Read Daniel 2:36-45
“This was the dream. Now we will tell the king its interpretation. 37 You, O king, the king of kings, to whom the God of heaven has given the kingdom, the power, and the might, and the glory, 38 and into whose hand he has given, wherever they dwell, the children of man, the beasts of the field, and the birds of the heavens, making you rule over them all—you are the head of gold.”
I had a conversation a few years ago with a colleague whom I thought would be an excellent choice to serve as the President of our national church body. His reply to me was stunning. When I asked him if he would be willing to run he said simply, “No.” That’s not stunning. When I asked him, “Why not?”, he answered, “Why would I want to be king of nothing?” That was stunning. But maybe he had it right – albeit in a way he may not have intended.
“It’s good to be king,” they say. That’s true with several conditions:
- That you’re actually king of something;
- That you’re actually in control of your kingdom; and
- That you’re still king.
Nebuchadnezzar was soon to find out that while he was king…at that moment, and a significant one at that (“head of gold”), his kingdom would not last forever. He would yield his reign to another. Others would follow after that, then still others.
Without going too far into this section, let’s just say this: “Even heads of gold have feet of clay.” We may have our 15 minutes of fame, or a flash of glory, or even a lifetime of achievements.

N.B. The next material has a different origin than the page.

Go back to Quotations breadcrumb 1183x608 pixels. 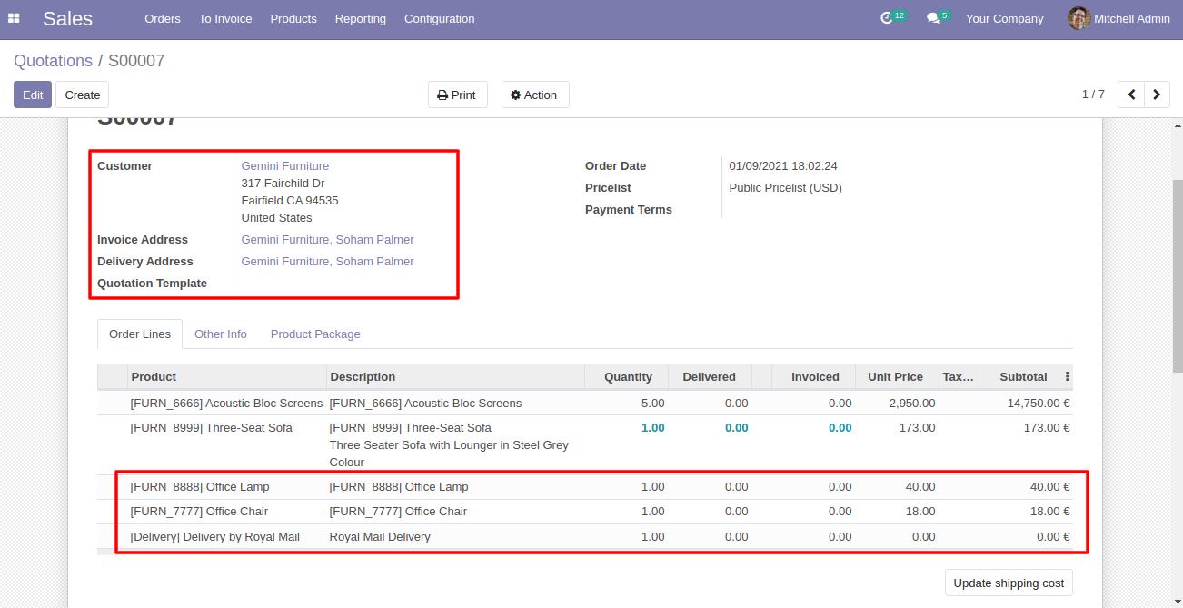tap(53, 61)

We may be able to claim all sorts of fame or glory for a time, but even the strongest and most powerful will see their lives come to an end.
To that end, I will therefore add to the saying, “It’s good to be king…if you remember that you have feet of clay.” What’s more, whatever power, glory, splendor, and standing you have comes from another. God is over all. He sets kings on their thrones, casts down the mighty, and does all things with one thing in mind: to bring us to repentance and faith.

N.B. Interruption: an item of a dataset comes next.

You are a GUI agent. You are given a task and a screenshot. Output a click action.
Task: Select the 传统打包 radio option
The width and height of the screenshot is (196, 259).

It’s good to be king if we remember that there is a King of kings: the God of heaven. The God of Abraham, Isaac, and Jacob. The God who has revealed himself as a loving Father, who sent his Son, and pours out his Holy Spirit through the message of his Son and brings people into his eternally-good, righteous, holy, and glorious rule and reign. His kingdom is above all, and all in whom Jesus rules in truth and grace that kingdom is present. The is the head of gold of whose feet are bronze – solid and rich in meaning (cf. Revelation 1:15, and this interesting article on the meaning of “feet of bronze”).